WHAT YOU NEED TO DO:
Copy the data from the start through the line with "[x=256, y=427]", substituting "menu" for "dropdown" and leaving everything else unchanged.

INPUT FOR THIS TASK:
------------------------------------

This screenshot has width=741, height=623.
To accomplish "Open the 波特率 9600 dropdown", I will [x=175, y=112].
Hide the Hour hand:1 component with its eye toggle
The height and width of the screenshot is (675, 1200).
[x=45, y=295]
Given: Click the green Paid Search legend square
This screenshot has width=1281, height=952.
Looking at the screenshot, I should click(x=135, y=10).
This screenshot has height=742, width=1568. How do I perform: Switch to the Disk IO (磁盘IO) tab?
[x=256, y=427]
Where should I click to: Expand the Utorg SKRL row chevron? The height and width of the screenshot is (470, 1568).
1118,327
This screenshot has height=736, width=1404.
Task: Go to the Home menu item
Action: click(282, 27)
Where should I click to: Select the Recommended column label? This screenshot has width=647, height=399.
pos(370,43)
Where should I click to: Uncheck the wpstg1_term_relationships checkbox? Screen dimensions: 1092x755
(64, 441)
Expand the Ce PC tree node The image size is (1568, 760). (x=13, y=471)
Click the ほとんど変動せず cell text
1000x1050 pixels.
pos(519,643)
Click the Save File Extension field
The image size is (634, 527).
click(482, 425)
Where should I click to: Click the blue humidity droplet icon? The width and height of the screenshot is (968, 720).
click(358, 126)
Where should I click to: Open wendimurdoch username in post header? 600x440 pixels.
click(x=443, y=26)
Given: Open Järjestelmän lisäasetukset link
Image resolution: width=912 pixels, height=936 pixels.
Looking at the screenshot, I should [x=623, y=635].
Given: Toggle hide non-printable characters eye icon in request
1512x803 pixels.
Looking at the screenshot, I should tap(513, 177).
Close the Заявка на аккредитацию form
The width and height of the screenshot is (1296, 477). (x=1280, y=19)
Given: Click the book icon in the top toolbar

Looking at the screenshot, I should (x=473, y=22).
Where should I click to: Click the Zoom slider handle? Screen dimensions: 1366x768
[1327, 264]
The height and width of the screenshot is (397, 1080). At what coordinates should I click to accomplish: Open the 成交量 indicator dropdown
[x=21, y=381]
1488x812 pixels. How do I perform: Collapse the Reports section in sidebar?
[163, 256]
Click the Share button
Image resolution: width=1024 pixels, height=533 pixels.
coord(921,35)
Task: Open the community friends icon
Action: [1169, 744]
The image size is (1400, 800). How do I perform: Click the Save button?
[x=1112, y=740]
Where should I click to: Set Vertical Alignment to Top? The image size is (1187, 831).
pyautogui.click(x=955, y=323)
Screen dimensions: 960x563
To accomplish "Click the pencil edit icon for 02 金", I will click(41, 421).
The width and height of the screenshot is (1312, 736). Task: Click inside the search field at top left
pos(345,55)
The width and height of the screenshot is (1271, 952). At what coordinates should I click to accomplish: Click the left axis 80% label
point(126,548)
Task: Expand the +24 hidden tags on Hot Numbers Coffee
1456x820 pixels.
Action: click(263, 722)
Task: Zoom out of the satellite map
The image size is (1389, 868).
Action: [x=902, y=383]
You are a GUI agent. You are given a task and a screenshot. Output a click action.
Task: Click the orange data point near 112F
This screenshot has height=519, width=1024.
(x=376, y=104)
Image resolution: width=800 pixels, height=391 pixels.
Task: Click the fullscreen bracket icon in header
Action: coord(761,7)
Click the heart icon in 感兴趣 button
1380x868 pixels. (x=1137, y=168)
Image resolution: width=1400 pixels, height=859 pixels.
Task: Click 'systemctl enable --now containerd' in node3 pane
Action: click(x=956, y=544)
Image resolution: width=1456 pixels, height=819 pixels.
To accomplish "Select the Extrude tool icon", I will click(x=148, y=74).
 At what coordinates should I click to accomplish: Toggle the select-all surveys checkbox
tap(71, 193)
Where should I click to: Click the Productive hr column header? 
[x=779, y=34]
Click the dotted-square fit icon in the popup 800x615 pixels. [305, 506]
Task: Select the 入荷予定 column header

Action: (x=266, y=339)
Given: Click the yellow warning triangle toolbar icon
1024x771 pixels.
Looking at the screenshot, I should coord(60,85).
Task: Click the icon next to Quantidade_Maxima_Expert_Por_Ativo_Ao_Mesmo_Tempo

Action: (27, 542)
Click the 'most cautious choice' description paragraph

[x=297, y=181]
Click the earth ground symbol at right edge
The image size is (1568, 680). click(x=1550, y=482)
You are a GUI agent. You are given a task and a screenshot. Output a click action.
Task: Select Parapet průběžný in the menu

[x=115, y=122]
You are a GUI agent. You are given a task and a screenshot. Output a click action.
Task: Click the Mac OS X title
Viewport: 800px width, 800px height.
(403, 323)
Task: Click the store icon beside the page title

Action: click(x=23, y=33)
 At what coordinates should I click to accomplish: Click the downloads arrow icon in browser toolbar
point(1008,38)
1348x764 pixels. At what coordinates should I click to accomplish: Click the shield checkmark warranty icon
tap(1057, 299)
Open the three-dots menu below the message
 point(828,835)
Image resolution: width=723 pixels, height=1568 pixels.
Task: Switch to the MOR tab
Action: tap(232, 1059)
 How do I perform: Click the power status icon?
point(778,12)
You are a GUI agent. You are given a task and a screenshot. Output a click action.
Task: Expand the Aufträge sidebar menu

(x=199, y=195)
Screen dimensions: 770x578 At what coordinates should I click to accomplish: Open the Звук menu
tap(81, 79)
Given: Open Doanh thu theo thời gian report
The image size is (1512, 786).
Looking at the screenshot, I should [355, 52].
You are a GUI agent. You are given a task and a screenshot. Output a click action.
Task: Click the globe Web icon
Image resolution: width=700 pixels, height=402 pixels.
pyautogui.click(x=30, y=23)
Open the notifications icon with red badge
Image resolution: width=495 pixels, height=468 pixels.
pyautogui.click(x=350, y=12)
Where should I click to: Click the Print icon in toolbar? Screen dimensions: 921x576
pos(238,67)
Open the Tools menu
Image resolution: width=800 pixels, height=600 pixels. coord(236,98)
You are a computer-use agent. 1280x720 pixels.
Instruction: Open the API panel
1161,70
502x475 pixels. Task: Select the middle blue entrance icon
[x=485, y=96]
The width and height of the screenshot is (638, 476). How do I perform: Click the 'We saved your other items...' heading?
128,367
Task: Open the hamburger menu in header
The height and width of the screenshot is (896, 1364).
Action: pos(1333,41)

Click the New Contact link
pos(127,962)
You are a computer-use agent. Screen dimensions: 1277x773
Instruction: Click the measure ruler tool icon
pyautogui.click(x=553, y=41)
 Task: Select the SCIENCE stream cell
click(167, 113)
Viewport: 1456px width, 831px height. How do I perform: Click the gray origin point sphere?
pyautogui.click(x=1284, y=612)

------------------------------------

ANSWER FOR THE TASK:
This screenshot has width=741, height=623.
To accomplish "Open the 波特率 9600 menu", I will [x=175, y=112].
Hide the Hour hand:1 component with its eye toggle
The height and width of the screenshot is (675, 1200).
[x=45, y=295]
Given: Click the green Paid Search legend square
This screenshot has width=1281, height=952.
Looking at the screenshot, I should click(x=135, y=10).
This screenshot has height=742, width=1568. How do I perform: Switch to the Disk IO (磁盘IO) tab?
[x=256, y=427]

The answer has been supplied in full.